**Available data**

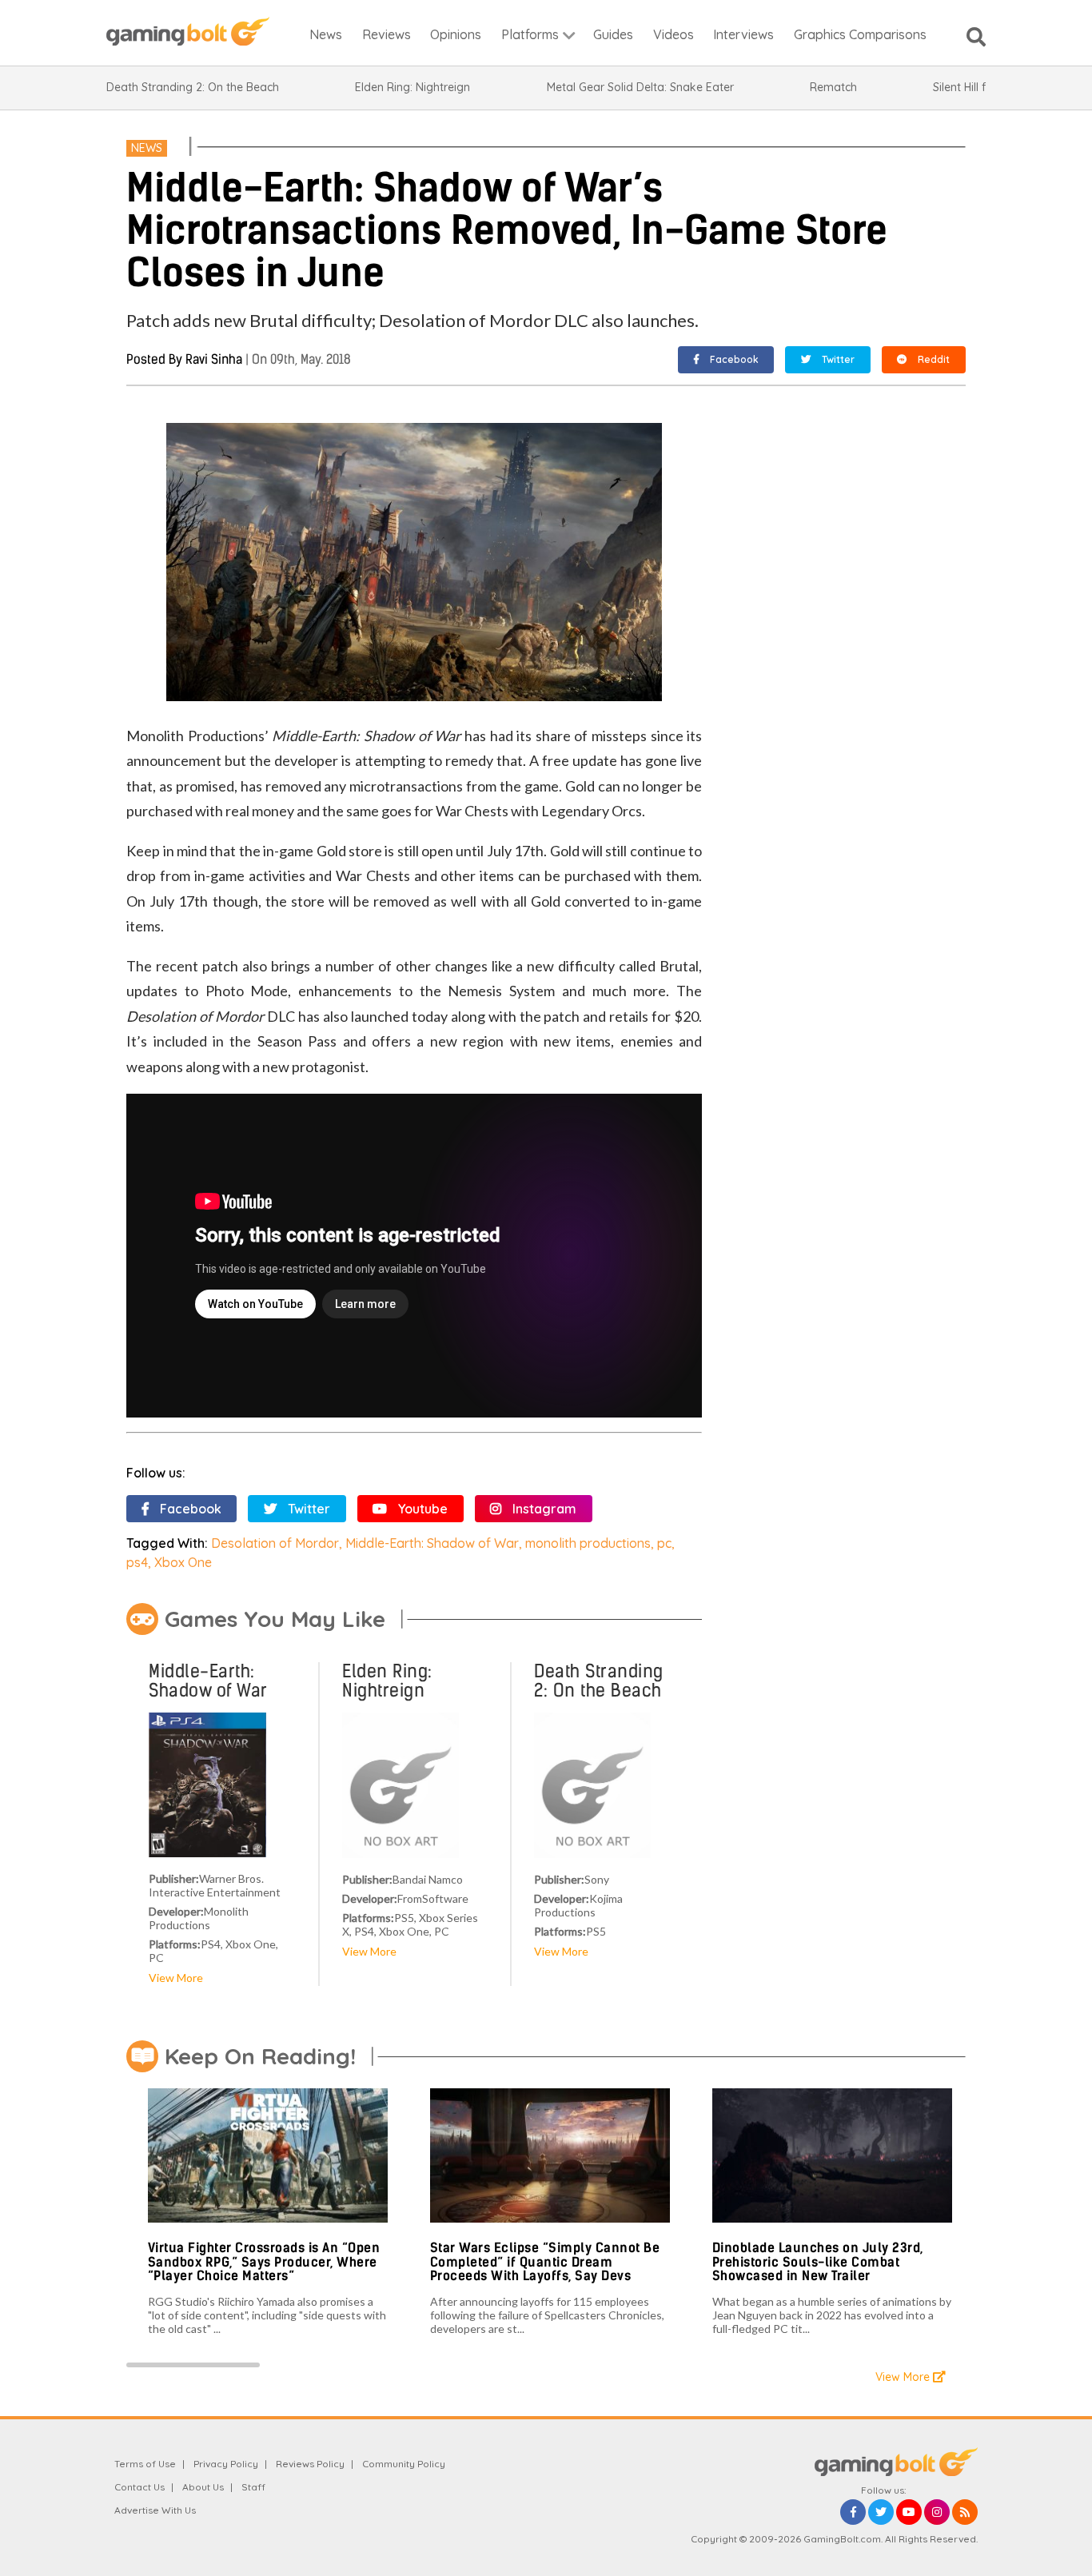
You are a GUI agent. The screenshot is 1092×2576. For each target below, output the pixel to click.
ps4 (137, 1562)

* * *

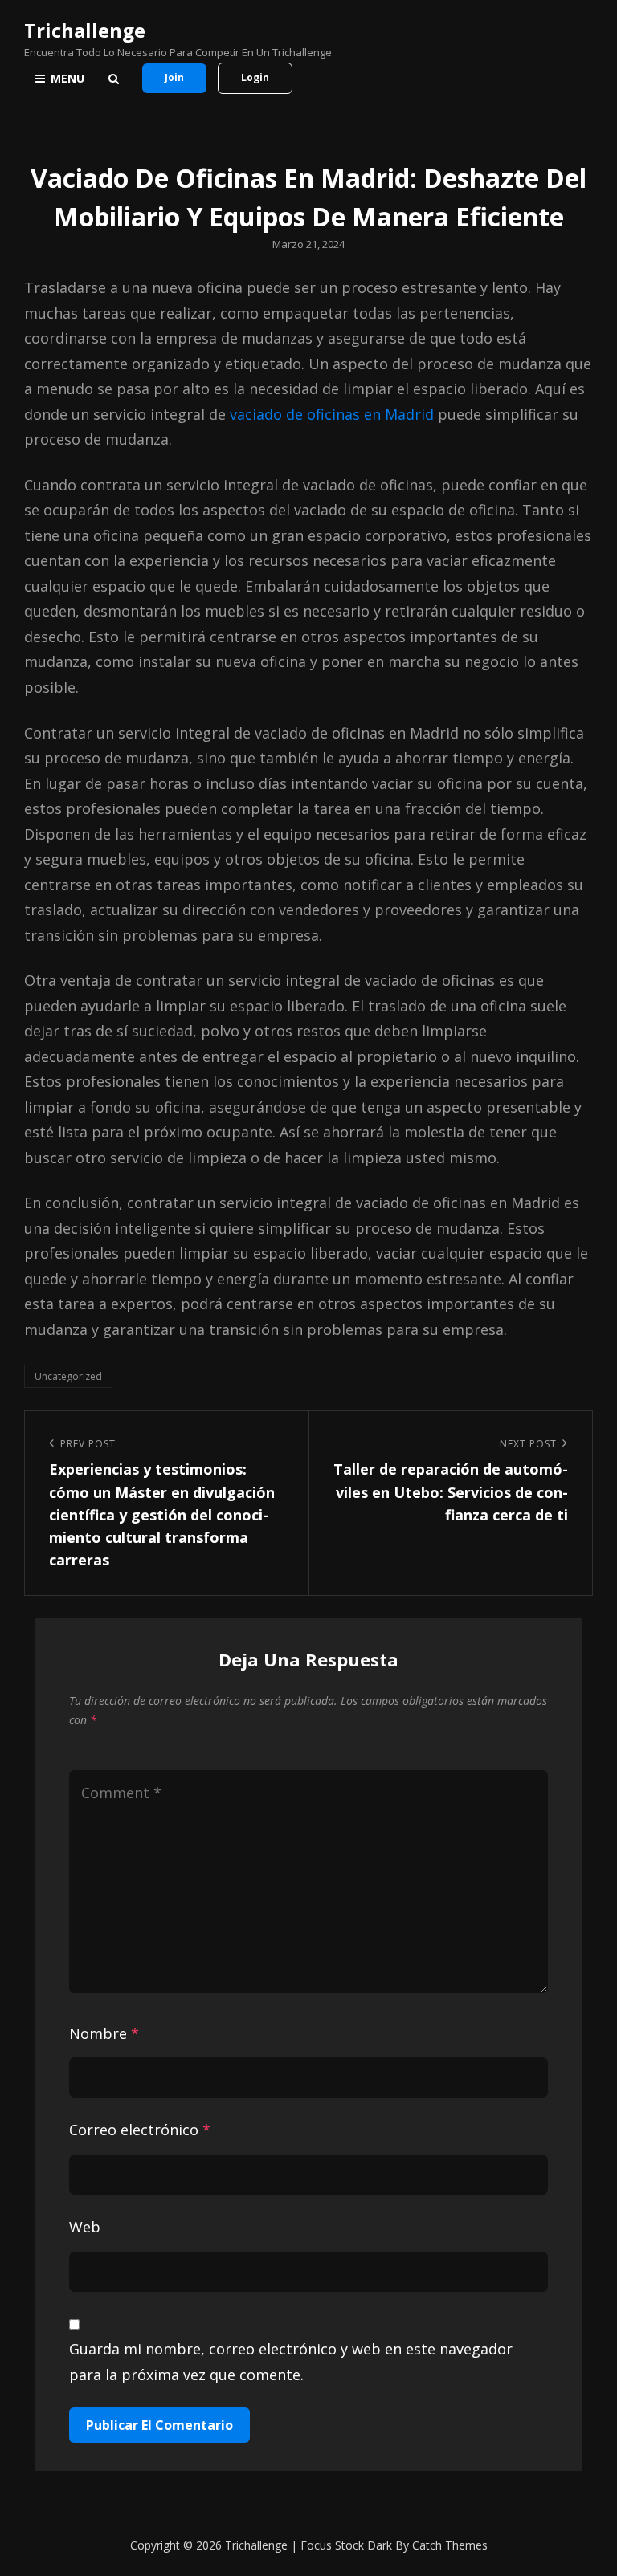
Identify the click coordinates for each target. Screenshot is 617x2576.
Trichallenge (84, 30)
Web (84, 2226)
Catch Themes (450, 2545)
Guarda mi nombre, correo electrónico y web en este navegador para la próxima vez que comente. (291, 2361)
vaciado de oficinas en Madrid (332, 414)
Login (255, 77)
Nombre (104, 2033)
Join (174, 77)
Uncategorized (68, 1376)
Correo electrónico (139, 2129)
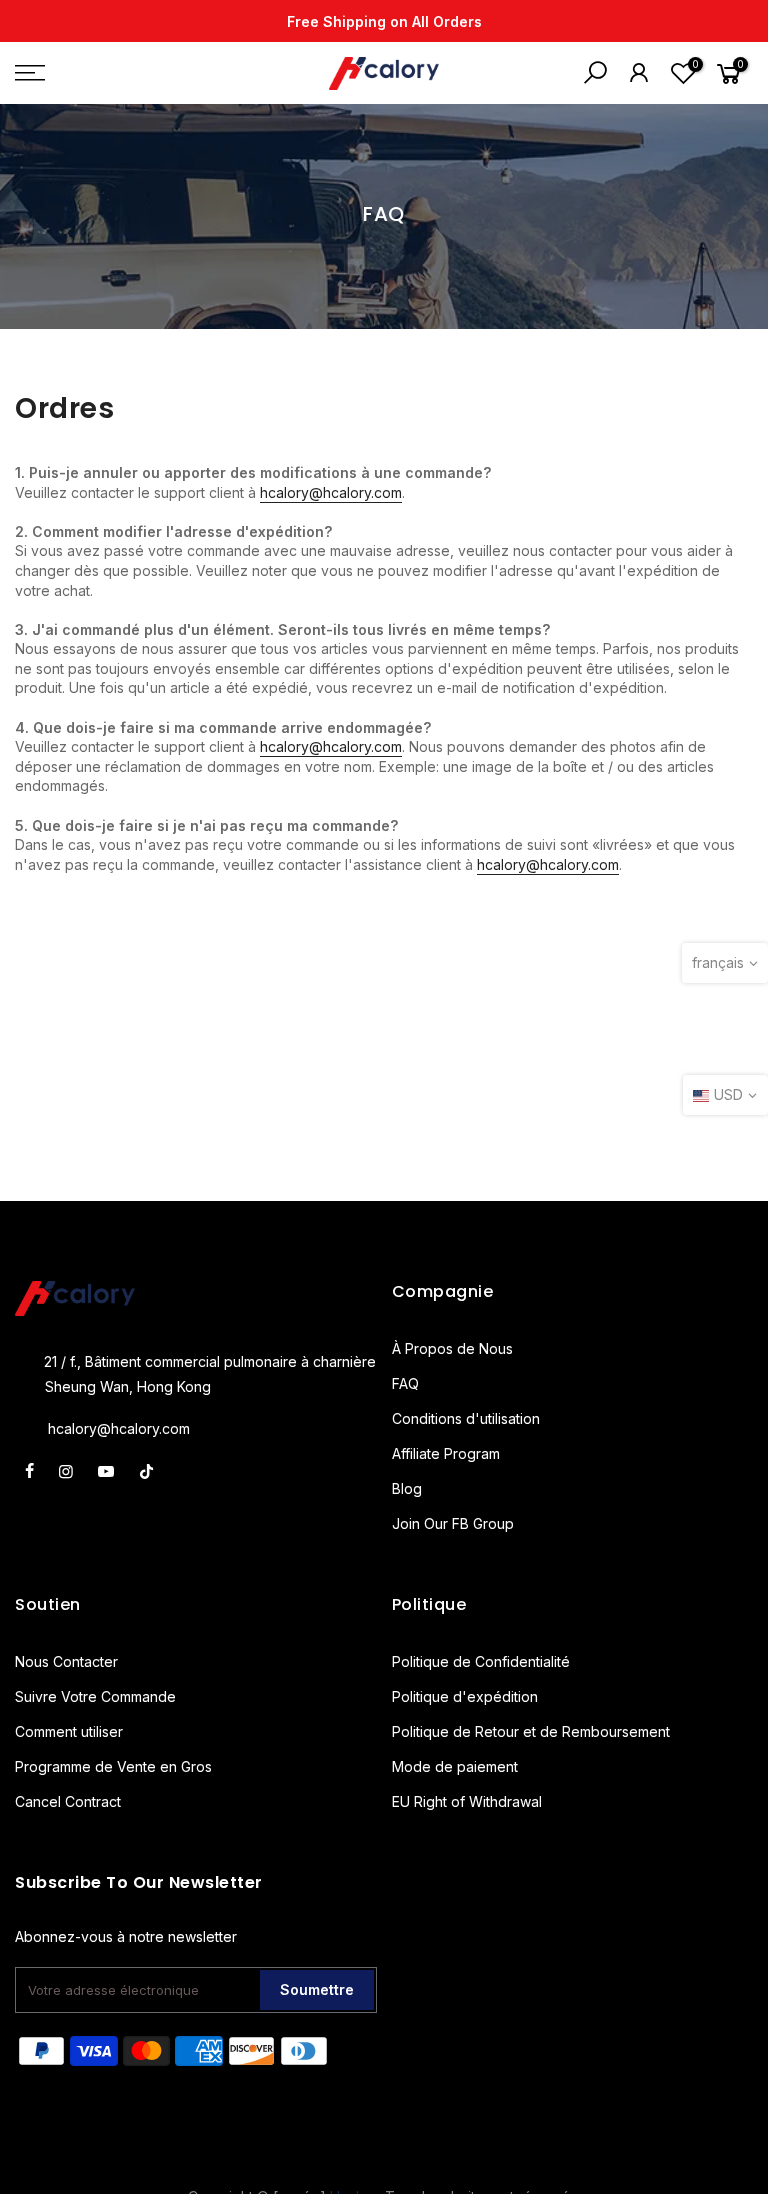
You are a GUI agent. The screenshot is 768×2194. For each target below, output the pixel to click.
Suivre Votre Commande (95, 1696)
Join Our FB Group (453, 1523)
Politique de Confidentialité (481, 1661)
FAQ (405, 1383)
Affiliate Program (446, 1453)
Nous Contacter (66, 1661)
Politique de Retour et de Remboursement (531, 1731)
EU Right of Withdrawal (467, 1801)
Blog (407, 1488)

**Action item**
The lines to show are those in the data above that include "target".

**The completed task**
You are a GUI agent. The screenshot is 1092×2576. For each target below, output the pixel to click.
Identify the click coordinates for each target. Screenshot is 617x2576.
You are a GUI agent. The screenshot is 768×2194. For each target below, output the pixel to click.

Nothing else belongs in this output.